Top of INFORMATION GIVEN
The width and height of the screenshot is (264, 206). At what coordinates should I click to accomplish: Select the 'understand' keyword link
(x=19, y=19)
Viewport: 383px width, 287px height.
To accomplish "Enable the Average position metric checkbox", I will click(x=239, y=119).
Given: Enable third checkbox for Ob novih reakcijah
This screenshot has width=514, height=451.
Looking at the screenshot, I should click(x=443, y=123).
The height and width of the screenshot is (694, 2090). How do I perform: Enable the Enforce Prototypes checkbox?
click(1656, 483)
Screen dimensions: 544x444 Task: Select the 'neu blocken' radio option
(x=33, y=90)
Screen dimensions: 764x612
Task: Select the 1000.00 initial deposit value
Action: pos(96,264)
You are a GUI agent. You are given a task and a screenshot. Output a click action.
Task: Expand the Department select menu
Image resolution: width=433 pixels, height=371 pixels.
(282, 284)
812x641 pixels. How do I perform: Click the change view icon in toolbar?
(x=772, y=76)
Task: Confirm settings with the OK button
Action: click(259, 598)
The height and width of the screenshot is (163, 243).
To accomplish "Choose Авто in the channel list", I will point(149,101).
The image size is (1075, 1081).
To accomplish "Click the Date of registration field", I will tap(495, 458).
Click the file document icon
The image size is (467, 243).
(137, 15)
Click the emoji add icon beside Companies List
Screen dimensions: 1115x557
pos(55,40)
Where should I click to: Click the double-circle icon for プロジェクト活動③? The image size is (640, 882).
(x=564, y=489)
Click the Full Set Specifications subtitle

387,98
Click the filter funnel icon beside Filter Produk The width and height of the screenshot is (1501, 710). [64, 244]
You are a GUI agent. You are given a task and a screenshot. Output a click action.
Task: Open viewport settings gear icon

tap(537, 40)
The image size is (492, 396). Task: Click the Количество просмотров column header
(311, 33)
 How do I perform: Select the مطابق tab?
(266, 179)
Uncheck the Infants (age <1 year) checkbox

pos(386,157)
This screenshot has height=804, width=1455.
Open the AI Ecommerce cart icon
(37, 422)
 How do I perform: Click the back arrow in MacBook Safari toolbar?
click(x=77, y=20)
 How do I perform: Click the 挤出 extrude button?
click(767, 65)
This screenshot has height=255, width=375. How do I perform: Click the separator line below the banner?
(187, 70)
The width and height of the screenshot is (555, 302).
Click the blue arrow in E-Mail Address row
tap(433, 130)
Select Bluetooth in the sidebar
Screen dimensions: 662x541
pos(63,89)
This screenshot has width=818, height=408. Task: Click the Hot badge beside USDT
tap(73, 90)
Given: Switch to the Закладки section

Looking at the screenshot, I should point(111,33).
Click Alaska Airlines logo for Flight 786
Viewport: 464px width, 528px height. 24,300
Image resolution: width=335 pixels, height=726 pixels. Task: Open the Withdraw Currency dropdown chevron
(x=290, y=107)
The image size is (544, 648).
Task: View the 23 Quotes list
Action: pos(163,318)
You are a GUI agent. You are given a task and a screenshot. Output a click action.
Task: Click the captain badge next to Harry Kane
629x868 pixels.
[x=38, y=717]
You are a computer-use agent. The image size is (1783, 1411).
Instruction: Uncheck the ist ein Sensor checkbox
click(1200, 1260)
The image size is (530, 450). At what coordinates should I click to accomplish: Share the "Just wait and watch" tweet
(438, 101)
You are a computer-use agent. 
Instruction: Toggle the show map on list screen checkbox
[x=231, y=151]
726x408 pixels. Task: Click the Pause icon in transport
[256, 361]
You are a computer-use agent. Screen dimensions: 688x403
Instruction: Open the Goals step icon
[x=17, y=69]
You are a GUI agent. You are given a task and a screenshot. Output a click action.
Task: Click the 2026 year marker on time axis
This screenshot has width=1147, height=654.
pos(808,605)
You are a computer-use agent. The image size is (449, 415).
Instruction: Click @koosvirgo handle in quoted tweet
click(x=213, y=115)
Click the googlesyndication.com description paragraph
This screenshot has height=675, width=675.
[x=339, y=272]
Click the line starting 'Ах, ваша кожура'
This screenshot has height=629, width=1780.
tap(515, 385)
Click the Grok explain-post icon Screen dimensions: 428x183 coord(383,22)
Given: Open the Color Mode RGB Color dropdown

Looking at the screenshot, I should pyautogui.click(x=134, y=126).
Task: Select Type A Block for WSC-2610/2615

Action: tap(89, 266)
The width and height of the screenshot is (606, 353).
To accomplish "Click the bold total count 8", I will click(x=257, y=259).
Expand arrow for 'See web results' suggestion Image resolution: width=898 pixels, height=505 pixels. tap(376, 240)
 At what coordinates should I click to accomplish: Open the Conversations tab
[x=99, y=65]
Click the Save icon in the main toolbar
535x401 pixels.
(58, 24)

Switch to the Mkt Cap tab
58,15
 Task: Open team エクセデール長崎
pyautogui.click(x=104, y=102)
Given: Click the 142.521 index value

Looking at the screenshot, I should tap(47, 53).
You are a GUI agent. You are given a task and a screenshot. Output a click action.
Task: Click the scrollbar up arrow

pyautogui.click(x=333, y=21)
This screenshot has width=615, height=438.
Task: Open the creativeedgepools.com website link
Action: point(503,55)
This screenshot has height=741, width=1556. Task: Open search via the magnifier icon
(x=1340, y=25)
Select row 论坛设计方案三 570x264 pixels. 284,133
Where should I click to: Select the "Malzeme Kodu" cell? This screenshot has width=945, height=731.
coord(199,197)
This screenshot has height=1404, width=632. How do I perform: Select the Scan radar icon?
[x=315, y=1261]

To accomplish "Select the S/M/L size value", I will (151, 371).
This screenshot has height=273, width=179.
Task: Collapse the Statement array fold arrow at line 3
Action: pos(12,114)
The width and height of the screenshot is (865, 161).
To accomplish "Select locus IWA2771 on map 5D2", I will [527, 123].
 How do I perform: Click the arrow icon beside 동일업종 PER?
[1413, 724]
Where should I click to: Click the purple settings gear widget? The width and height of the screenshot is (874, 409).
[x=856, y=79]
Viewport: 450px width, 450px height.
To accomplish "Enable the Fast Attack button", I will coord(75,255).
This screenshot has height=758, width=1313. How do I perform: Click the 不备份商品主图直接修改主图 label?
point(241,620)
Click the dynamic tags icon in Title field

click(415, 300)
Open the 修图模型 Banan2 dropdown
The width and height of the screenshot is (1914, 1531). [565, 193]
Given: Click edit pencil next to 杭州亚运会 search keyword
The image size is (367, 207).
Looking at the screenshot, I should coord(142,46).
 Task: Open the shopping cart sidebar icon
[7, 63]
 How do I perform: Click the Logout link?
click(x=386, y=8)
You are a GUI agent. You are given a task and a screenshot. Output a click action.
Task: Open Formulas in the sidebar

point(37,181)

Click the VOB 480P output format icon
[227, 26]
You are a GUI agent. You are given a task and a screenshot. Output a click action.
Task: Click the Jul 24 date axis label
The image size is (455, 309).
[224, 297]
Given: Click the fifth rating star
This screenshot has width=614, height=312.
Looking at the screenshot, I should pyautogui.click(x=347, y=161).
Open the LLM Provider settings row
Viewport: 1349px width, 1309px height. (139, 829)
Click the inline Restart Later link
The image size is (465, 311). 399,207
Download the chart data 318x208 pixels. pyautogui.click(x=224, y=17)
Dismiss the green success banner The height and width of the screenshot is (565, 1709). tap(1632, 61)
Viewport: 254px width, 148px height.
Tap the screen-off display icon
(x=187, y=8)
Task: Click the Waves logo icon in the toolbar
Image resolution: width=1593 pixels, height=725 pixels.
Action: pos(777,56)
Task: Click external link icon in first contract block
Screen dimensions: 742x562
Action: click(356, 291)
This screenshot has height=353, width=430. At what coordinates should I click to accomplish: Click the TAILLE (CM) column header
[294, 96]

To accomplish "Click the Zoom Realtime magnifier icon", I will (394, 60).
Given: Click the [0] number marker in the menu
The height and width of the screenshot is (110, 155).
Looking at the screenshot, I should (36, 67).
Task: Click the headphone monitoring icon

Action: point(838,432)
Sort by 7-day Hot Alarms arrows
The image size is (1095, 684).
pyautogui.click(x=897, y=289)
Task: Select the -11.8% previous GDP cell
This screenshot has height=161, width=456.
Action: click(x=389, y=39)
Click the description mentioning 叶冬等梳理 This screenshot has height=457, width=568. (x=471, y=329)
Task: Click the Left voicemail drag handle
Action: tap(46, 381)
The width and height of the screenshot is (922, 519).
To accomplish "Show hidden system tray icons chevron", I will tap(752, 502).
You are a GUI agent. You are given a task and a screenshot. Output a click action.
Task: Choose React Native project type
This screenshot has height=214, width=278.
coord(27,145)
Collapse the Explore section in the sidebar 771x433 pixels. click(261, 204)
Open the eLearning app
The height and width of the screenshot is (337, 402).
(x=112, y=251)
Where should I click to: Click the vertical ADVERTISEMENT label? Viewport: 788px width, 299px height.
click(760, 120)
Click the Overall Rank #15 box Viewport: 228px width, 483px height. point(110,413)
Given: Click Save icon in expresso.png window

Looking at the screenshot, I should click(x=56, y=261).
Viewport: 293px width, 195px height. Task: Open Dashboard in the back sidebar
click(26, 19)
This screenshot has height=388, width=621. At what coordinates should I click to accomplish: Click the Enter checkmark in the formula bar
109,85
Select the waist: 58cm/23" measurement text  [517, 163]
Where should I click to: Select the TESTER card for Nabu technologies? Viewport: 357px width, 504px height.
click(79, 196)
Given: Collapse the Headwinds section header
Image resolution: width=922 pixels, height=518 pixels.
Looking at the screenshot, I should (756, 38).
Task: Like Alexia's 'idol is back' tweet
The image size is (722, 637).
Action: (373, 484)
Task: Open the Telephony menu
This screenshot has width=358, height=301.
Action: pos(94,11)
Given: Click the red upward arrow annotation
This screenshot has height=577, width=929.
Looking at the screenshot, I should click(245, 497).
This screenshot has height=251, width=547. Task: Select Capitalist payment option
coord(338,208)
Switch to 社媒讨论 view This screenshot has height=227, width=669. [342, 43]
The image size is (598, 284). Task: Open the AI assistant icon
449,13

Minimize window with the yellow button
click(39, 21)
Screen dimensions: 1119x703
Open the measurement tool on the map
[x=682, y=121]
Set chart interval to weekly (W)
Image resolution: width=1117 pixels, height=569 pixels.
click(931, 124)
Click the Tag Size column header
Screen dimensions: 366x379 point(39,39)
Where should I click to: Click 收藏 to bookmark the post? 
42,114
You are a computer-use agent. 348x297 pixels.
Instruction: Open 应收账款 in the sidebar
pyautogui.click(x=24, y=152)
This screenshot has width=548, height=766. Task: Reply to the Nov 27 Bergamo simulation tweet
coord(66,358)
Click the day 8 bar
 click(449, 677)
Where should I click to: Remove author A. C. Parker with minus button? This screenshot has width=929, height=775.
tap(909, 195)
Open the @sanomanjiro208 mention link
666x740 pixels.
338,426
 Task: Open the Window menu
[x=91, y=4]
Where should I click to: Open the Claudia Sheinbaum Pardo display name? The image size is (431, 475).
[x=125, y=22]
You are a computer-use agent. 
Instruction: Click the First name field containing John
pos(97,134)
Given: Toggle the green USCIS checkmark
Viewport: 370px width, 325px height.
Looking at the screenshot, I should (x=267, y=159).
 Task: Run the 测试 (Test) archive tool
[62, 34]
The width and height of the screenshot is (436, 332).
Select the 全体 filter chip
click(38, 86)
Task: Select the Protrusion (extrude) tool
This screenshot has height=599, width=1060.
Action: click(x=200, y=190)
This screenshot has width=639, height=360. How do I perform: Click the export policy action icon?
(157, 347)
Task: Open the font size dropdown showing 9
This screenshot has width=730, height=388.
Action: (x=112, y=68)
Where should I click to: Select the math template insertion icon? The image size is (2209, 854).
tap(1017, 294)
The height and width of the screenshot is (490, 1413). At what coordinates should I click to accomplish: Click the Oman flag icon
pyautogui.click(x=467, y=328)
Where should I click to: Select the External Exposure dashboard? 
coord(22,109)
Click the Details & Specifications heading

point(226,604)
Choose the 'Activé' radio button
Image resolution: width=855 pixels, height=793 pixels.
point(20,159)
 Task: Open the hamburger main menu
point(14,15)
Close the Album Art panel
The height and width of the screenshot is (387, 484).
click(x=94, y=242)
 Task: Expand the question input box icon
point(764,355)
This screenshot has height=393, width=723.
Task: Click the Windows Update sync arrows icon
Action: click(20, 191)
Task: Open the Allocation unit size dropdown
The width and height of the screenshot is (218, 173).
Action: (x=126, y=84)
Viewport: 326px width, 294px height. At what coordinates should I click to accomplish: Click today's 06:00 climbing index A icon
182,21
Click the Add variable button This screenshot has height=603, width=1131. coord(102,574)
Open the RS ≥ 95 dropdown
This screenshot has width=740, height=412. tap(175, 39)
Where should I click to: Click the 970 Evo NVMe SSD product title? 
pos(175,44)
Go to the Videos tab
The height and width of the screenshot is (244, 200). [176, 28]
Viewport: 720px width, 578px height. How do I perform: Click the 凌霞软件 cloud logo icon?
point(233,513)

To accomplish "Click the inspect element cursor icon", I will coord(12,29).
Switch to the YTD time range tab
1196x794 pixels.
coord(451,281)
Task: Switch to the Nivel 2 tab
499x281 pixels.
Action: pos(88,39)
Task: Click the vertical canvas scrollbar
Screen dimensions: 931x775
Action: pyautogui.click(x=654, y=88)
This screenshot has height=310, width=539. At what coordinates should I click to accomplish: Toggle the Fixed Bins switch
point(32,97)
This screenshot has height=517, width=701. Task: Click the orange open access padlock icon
Bottom of INFORMATION GIVEN
▶ **WHAT THIS TASK INVOLVES**: Reproduce the lines above, beginning at the line with "726x408 pixels. Task: Click" and stopping after the line with "You are a computer-use agent. The image size is (449, 415).", exactly as they are.

▶ **RESPONSE AREA**:
726x408 pixels. Task: Click the Pause icon in transport
[256, 361]
You are a computer-use agent. Screen dimensions: 688x403
Instruction: Open the Goals step icon
[x=17, y=69]
You are a GUI agent. You are given a task and a screenshot. Output a click action.
Task: Click the 2026 year marker on time axis
This screenshot has width=1147, height=654.
pos(808,605)
You are a computer-use agent. The image size is (449, 415).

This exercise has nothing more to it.